Mathematical modeling and numerical simulation of the TGF-β/Smad signaling pathway in tumor microenvironments

Mammalian cells respond in a variety of ways to concentrations of activated transforming growth factor (TGF) in the extracellular domain via intracellular Smad signaling pathways. TGF-β/Smad interaction is prevalent in a wide range of tumor environments with both autocrine and paracrine mechanisms driving temporal evolution. TGF-β has been reported to exhibit both pro- and antagonistic roles in tumor progression and survival. It has been argued that tumor cells upregulate TGF-β production by modifying the TGF-β/Smad pathway. Although several numerical studies of the tumor microenvironment have been conducted, most are based on PDEs where the cells are represented as a continuum or on discrete agent-based methods.
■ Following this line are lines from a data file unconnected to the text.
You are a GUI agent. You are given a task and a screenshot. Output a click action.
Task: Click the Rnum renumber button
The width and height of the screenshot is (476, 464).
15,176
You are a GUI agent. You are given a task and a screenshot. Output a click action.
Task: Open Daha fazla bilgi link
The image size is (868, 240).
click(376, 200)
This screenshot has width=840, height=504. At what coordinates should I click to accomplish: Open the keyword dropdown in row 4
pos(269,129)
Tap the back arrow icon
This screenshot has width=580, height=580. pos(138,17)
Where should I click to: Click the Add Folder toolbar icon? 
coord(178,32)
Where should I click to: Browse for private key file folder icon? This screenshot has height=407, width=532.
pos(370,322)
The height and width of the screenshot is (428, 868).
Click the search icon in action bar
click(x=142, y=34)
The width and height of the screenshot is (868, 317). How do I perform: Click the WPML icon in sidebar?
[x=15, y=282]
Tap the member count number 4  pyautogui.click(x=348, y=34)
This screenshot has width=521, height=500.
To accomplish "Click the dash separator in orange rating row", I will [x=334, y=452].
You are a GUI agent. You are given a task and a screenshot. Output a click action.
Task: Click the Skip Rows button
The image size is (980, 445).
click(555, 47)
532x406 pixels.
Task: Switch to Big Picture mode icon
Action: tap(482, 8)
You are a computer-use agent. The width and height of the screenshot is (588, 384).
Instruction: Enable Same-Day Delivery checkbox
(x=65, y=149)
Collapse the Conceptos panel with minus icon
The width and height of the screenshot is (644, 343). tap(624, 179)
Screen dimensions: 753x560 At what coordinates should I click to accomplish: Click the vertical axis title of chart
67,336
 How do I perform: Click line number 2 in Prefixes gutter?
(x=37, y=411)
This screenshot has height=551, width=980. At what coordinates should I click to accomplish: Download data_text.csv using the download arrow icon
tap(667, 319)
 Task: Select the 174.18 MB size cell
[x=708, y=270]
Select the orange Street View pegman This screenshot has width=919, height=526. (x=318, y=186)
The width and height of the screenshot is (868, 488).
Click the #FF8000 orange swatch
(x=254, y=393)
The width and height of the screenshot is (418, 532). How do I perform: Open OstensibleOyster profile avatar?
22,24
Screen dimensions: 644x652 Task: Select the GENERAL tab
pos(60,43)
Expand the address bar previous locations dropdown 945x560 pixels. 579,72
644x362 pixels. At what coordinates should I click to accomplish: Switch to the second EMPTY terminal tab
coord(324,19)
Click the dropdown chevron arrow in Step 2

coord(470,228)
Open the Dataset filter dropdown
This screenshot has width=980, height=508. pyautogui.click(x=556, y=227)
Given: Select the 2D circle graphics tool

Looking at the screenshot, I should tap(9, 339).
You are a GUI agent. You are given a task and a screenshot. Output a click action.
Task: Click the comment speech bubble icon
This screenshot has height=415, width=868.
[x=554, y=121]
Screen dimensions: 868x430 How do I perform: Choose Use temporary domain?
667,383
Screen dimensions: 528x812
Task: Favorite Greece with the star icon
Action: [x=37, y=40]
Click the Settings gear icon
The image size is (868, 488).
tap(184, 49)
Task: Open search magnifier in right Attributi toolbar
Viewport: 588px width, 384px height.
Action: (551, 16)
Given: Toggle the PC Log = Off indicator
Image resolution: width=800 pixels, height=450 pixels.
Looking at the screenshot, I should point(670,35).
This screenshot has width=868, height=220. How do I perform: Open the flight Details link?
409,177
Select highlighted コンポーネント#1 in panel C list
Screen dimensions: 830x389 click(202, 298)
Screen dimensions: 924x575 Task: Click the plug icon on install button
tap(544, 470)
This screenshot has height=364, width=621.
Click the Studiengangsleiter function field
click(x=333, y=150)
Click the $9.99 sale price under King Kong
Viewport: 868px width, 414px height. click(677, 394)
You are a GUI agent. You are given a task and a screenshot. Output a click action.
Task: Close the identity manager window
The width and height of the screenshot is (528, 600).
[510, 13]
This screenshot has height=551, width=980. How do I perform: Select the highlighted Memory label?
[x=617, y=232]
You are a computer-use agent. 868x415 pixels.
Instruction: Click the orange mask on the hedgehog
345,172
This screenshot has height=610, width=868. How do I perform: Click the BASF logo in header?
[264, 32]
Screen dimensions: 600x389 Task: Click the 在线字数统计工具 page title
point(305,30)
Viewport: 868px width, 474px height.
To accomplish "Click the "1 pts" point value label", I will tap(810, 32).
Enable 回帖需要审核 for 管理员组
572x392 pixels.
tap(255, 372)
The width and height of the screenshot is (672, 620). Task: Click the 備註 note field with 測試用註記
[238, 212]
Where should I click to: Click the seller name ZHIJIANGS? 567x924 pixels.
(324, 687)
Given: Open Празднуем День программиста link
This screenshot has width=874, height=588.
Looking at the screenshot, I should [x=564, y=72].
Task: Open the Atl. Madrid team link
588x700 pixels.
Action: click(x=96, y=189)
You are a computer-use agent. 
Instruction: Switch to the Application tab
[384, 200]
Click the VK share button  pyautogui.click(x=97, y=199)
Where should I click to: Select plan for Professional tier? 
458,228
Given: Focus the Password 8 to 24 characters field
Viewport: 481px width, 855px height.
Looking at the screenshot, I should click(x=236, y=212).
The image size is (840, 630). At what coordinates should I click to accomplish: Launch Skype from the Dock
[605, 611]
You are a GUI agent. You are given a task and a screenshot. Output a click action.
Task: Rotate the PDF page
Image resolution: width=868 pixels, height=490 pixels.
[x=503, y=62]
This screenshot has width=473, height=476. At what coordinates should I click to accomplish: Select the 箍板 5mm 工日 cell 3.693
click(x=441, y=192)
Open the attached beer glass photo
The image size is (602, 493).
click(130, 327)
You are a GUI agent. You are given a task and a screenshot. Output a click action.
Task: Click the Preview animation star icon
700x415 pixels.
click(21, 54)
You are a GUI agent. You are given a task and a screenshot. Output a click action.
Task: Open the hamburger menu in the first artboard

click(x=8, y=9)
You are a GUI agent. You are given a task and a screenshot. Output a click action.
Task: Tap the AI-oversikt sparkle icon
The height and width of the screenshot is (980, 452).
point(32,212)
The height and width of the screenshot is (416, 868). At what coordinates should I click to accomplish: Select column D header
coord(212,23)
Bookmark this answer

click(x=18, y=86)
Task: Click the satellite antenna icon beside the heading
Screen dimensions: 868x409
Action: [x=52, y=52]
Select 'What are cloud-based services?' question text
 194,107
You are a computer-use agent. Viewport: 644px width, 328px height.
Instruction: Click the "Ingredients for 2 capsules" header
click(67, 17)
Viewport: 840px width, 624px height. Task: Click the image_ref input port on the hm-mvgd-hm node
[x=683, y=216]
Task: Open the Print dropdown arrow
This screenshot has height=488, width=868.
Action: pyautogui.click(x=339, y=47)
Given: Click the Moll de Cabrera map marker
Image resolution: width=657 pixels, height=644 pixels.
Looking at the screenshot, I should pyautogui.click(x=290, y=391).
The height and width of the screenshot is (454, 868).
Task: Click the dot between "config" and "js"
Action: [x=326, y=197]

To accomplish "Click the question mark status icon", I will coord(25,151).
Here, we develop a hybrid/cells-based model for the tumor microenvironment with cells represented as discrete entities in which diffusion and reaction in the extracellular environment as well as protein/receptor surface interactions are described using immersed interface methods. We develop a model for the cellular TGF-β/Smad pathways with the intracellular processes represented by systems of ODE's. In this study, we investigate the variation in cellular response with different levels of TGF-β in the extracellular environment. Our numerical results show that the model can account for experimental results on tumor cell lines when intracellular production and secretion of TGF-B based on activated Smad concentrations are included in the model system. Additionally, we studied the intracellular and surface levels of TGF-β in two different types of cells and observed variation in the extracellular domain.